Senior Specialist Regulatory Affairs for Austria and Switzerland (Alpine Region)
Publication date:
12 October 2024Workload:
100%Contract type:
Unlimited employment- Place of work:Baar
Senior Specialist Regulatory Affairs for Austria and Switzerland (Alpine region)
Reports to: Associate Director, CENE Regulatory Affairs
Location: Baar, Switzerland
Position Summary
The Senior Specialist Regulatory Affairs works under the responsibility of the Associate Director, CENE Regulatory Affairs to ensure regulatory compliance of drugs commercialized by Alexion in the Alpine region (incl. Liechtenstein) in accordance with the applicable relevant regulations, processes and standards.
The Senior Specialist Regulatory Affairs acts as the link between Alexion and the National Competent Authority (NCA) on all regulatory submissions and discussions in the Alpine region, as well as other stakeholders inside and outside Alexion.
The Senior Specialist Regulatory Affairs is responsible for regulatory compliance of Alexion’s authorised products in line with all applicable regulations as well as in line with the company's SOPs/policies.
Core Responsibilities
- Submits marketing authorization and life cycle management applications to the Swiss Health Authority (Swissmedic), including using innovative and accelerated application procedures to expedite market access
- Manages local implementation activities of centrally registered products
- Ensures regulatory compliance for all Marketing Authorizations in line with all applicable regulations and Alexion´s SOPs/policies
- May act as the strategic partner to the EU Lead, International Lead, or Regulatory Project Management to define the expansion strategy and ensure compliance with Swiss regulatory requirements, facilitating timely submissions, approvals, and product launches in the market
- Submits educational materials to the NCA for approval and negotiates distribution methods in accordance with local requirements; the distribution of materials is managed per local dissemination plans and applicable SOPs
- Ensures compliance with the controlled distribution of Alexion products and annual vaccination reminders according to the RMP as required.
- Coordinates Swissmedic List of Questions with the global Regulatory Affairs team and negotiates local post-approval commitments, including submission due dates.
- Liaises with regulatory agencies as required including the coordination of NCA meetings
- Supports the Global labelling team to ensure that local labels are compliant with the Company Core Data Sheet or deviation documentation as required by internal procedures
- Prepares and updates labeling and artwork in compliance with regulatory requirements and internal procedures in the event of labeling changes.
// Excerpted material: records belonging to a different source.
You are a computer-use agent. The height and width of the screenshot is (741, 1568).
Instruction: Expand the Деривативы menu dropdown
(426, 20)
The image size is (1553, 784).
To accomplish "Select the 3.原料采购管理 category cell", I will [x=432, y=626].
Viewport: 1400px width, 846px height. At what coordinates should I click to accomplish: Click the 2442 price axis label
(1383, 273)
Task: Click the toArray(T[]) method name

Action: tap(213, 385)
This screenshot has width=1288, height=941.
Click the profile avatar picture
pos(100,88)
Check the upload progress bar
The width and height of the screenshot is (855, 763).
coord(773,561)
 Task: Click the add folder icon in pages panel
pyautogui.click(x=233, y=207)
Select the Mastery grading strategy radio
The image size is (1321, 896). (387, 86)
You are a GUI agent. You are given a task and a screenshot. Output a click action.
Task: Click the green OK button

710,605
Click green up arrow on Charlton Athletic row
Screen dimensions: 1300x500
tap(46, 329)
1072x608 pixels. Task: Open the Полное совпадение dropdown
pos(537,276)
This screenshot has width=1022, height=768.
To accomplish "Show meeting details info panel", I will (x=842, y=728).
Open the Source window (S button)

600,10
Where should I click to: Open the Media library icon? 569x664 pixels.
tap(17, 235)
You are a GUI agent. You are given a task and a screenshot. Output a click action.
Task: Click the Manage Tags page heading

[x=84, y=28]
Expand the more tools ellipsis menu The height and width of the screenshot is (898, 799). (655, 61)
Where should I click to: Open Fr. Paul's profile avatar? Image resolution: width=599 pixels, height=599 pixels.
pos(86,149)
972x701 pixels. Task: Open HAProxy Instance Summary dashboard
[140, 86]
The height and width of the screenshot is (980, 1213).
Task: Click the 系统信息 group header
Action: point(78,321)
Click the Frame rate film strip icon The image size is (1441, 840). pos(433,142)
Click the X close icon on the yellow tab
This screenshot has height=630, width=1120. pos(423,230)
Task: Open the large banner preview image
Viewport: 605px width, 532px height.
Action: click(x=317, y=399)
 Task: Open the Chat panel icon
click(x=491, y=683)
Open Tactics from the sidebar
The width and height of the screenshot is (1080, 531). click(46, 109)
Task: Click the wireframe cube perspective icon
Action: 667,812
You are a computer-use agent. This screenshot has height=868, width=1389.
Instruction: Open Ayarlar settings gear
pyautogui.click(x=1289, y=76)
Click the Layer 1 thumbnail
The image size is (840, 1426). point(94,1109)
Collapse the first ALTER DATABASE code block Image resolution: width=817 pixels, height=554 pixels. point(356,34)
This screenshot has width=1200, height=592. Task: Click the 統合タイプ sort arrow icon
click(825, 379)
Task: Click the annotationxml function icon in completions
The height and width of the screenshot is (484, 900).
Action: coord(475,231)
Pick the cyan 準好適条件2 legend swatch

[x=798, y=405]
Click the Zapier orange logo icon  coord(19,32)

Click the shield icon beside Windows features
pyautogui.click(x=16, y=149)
- Manages SOPs, change controls and deviations owned by regulatory within the quality management system (QMS) and ensures that all regulatory processes and procedures are appropriately documented; where required, acts as subject matter expert (SME)
- Ensures all local submission/application correspondence is appropriately communicated, filed and archived as per SOPs/policies
- Reviews local promotional and non-promotional items according to applicable SOPs/policies
- Monitors local regulatory environment intelligence and advises GRA on the local regulatory impact
- Plans local RA budget
- Manages local vendors supporting the regulatory function
- Invoice and PO management
Other Responsibilities
- Provides input into clinical trial strategies as required
- Participates in inspections, audits
- Participates in Compassionate Use Program, EAP or post-trial access management
- Provides training on specific regulatory frameworks
- Performs other country-specific tasks in accordance local regulatory requirements
Qualifications
3-5 years' experience in the pharma/biotech industry within a similar position.
- Mandatory experience in regulatory submissions to Swissmedic (at least 2-3years)
- In-depth knowledge of the regulatory framework in the Alpine region, with a focus on Switzerland
- Strong understanding of the EU regulatory framework for centrally authorized medicinal products
- Experience with document management, artwork and eCTD submission systems
- Excellent interpersonal skills with a proven ability to collaborate across cross-functional teams
- Ability to work independently and efficiently under time pressure
- Fluent in both German and English
AstraZeneca embraces diversity and equality of opportunity. We are committed to building an inclusive and diverse team representing all backgrounds, with as wide a range of perspectives as possible, and harnessing industry-leading skills. We believe that the more inclusive we are, the better our work will be. We welcome and consider applications to join our team from all qualified candidates, regardless of their characteristics. We comply with all applicable laws and regulations on non-discrimination in employment (and recruitment), as well as work authorization and employment eligibility verification requirements.